* _Task list_
- A) According to the text about Lou Gehrig's illness, which Mayo Clinic doctor examined Gehrig first?
- B) Pick up the text about Lou Gehrig's illness after its final sentence and carry it forward.

* _Excerpted text_
○ ○ ○ ○ ○ ○ ○

Gehrig, at first seemed reluctant, at least publicly, to accept the possibility that he might be ill.
He would suggest later that he had seen a doctor again in May, when the Yankees were playing at home. But he never named the doctor or said if he'd seen a specialist. At this point, given the symptoms, even a general internist might have begun to suspect that Gehrig's problems were rooted in the neurological system. But it still wasn't likely that a doctor would have considered amyotrophic lateral sclerosis. Even if the doctor had heard of ALS - no sure thing - he might have assumed that Gehrig was too young to get it.
By the end of May, he had stopped taking batting practice and had quit working out at first base. He sounded as if he'd given up hope of returning to the lineup.
In an interview with Frank Graham of The Sun, he sounded like a man who was worried about more than the end of his playing career. "My friends slap me on the back and say, 'Don't worry, Lou.' Don't worry? How can I help it?" Dr. Harold C. Habein was the first Mayo Clinic doctor to examine Gehrig. When he asked Gehrig if he'd been having any problems, Gehrig said he'd been feeling "a bit clumsy" with his left hand. Otherwise he felt fine. The doctor asked him to undress. "When he took off his clothes for the examination, the diagnosis was not difficult," Habein later wrote in his unpublished memoirs. "There was some wasting of the muscles of his left hand as well as the right. But the most serious observation was the telltale twitchings or fibrillary tremors of numerous muscle groups. I was shocked because I knew what these signs meant - amyotrophic lateral sclerosis. My mother had died of the disease a few years before."
Habein didn't tell Gehrig that he suspected ALS. He wasn't a neurologist. Even if he had been, he wouldn't have wanted to rush such a serious diagnosis. He phoned Dr. Henry W. Woltman, the head of the Mayo's department of neurology.

○ ○ ○ ○ ○ ○ ○

[Screenshot grounding data]
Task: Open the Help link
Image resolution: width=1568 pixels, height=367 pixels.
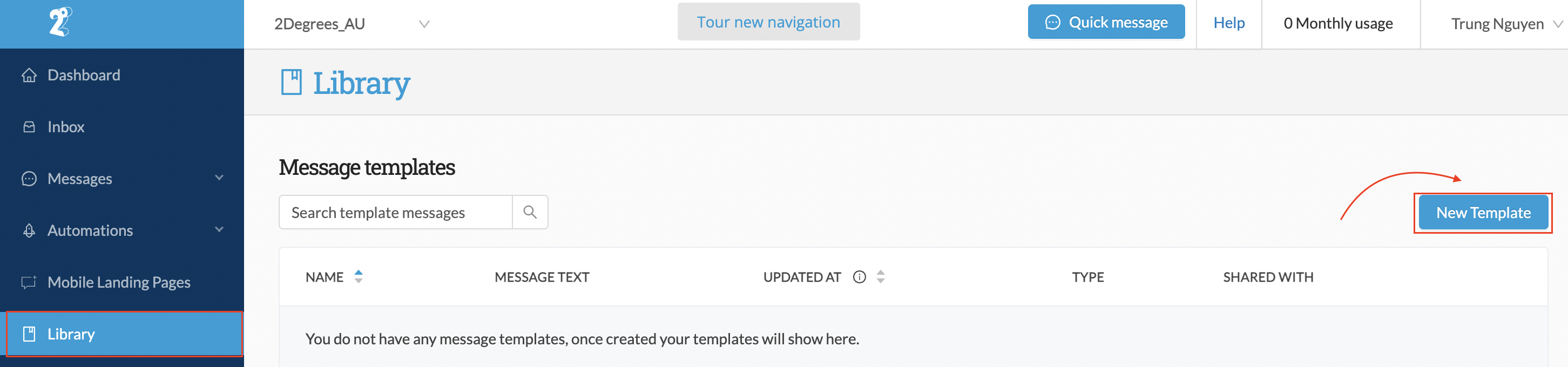Action: (x=1229, y=23)
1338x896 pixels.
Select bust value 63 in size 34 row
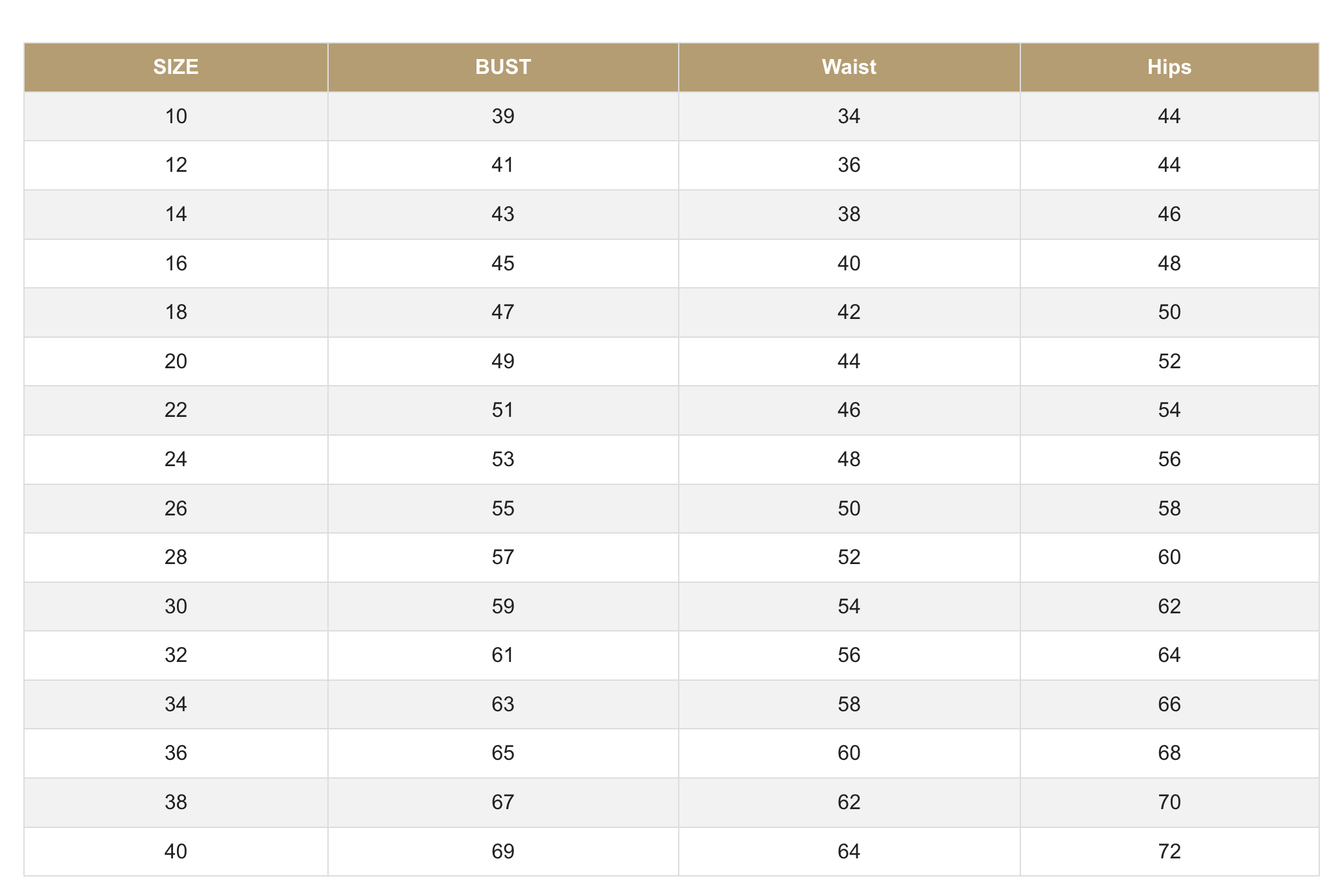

○ ○ ○ ○ ○ ○ ○

* _Results_
- A) Dr. Harold C. Habein

- B)
[I]EPILOGUE: Shortly afterward, Lou Gehrig was diagnosed with ALS at the Mayo Clinic. He would never play baseball again, but he did continue to attend Yankees' games until his health no longer permitted. He died on June 2, 1941, at his home in Riverdale, his wife at his side. [/I]
2005-04-18 19:52 | User Profile
Great post, il ragno.
Lou Gehrig was a helluva man, on and off the field. Sports figures can be a positive influence on society, but they are rare. Almost non-existent in today's sports scene of the decadent, posturing athlete.
RIP, Ludwig Heinrich Gehrig
2005-04-21 19:26 | User Profile
My Dad died of Lou Gherig's disease. When the time came, the doc helped him go, so he didn't have to dwindle down to nothing.
2005-04-21 20:57 | User Profile
[QUOTE=TexasAnarch]My Dad died of Lou Gherig's disease. When the time came, the doc helped him go, so he didn't have to dwindle down to nothing.[/QUOTE] I am so sorry. MLS is a cruel disease. I read an account from a doctor who told his MLS patient he could put him on a respirator. The patient agreed. After several weeks, the patient wrote his doctor a note telling him that it was a mistake and to take him off the machine.